Report back every line of the entries that contains "agent", exactly as written.
### Stored data
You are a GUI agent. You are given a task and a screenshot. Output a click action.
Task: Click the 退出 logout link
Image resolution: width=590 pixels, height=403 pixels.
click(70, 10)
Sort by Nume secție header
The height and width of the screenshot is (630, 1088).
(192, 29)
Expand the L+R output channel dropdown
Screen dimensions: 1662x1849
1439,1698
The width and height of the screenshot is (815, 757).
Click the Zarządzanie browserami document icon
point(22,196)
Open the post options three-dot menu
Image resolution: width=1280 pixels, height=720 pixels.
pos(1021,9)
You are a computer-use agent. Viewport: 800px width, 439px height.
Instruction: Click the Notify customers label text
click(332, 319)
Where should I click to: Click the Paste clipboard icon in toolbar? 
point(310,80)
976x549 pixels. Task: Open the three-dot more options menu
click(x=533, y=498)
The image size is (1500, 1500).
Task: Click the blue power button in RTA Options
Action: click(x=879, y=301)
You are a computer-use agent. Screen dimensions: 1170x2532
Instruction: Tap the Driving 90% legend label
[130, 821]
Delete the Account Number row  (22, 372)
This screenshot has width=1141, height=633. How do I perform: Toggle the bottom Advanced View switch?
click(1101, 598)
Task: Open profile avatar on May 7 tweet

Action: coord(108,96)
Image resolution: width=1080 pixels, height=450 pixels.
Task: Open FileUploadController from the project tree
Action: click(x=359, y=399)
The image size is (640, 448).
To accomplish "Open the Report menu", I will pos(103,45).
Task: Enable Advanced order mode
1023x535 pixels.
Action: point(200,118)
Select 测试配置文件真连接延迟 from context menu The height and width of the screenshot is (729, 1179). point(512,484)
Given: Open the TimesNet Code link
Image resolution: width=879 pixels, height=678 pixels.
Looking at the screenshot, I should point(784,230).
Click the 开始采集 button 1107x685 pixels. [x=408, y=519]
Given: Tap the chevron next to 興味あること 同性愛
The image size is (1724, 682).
######
▶ [Solution]:
You are a GUI agent. You are given a task and a screenshot. Output a click action.
You are a computer-use agent. Viewport: 800px width, 439px height.
You are a computer-use agent. Screen dimensions: 1170x2532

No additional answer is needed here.